Domino’s and Papa John’s pizza chains both said Thursday that their same-store sales lost steam in the fourth quarter compared to the huge increases they saw earlier in 2020. Same-store sales are expected to continue seeing percentage declines well into this year.

Pizza delivery remains popular, but diners’ choices are expanding, with more restaurants now offering delivery. In a survey of 3,500 U.S. restaurant operators last fall, the National Restaurant Association found that 27% had added delivery from a third party like DoorDash, while 17% had added in-house delivery. Pizza could also be pressured as the pandemic eases and dining rooms reopen.

“We aren’t sure exactly what the new normal will look like,” Domino’s CEO Ritch Allison said Thursday during a conference call with analysts.

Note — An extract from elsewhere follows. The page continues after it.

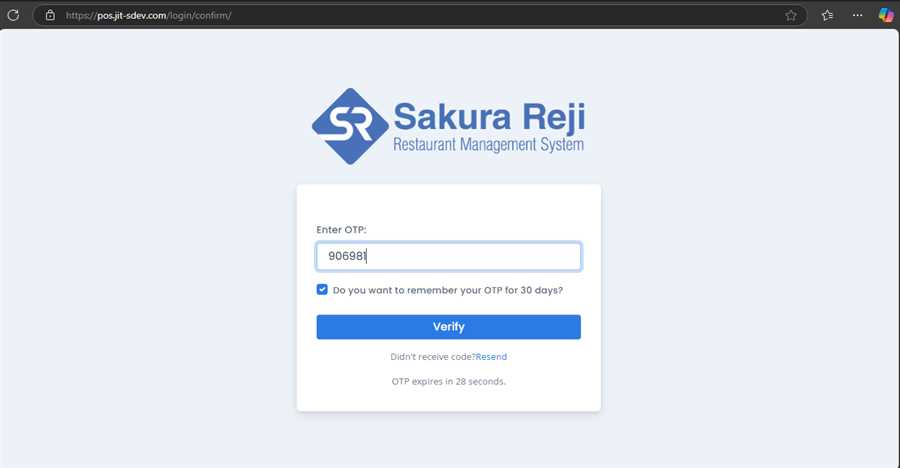View site information via the lock icon
900x468 pixels.
point(50,15)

Louisville, Kentucky-based Papa John’s said its North American same-store sales __ or sales at stores open at least a year __ rose 13.5% in the fourth quarter after skyrocketing more than 20% in both the second and third quarters.

For all of 2020, Papa John’s same-store sales jumped 17.6% in North America. But they’re only expected to be up 2% this year, according to analysts surveyed by FactSet.


Ann Arbor-based Domino’s said its same-store sales were up 11% in the October-December period. That was short of Wall Street’s forecasts, and below the 17.5% growth the company saw in the third quarter and the 16% growth it saw in the second quarter.

For the full year, Domino’s U.S. same-store sales were up 11.5%, well ahead of the 3.2% growth they saw in 2019. But this year, analysts expect they will rise just 1% as sales tumble from their pandemic highs.

Domino’s shares dropped 8% to $334.32 in midday trading Thursday. Papa John’s shares fell 16% to $86.10.

Allison said the lack of federal stimulus checks impacted demand in the fourth quarter, and the resurgent virus hurt carryout orders. But he also acknowledged that many independent restaurants, which weren’t emphasizing delivery before the pandemic, are now stronger competitors.

“They jumped with both feet into delivery to stay alive,” Allison said in a conference call with investors.

Pizza delivery is also facing a challenge from big chains. McDonald’s says its U.S. delivery demand doubled in 2020. Taco Bell also saw higher delivery sales last year.


Uber Eats, one of the largest third-party delivery brands in the U.S., said its active restaurant partners grew by 75% in the fourth quarter compared to the same period a year ago.

Pizza companies aren’t the only brands facing slowdowns from pandemic highs. Electronics chain Best Buy said Thursday it laid off 5,000 workers full-time workers this month as it anticipates cooling consumer demand.

Allison said Domino’s will focus on growing carryout orders this year. They had been strong before the pandemic but slowed during lockdowns.

Domino’s, which uses its own drivers, also hopes to beat third parties like DoorDash by charging less for delivery and opening more outlets, so orders come to customers more quickly. With the economy still rattled, customers are looking for value, Allison said.

“When you think about what it costs to have food delivered to feed a family of four, we really like our positioning in that space,” he said.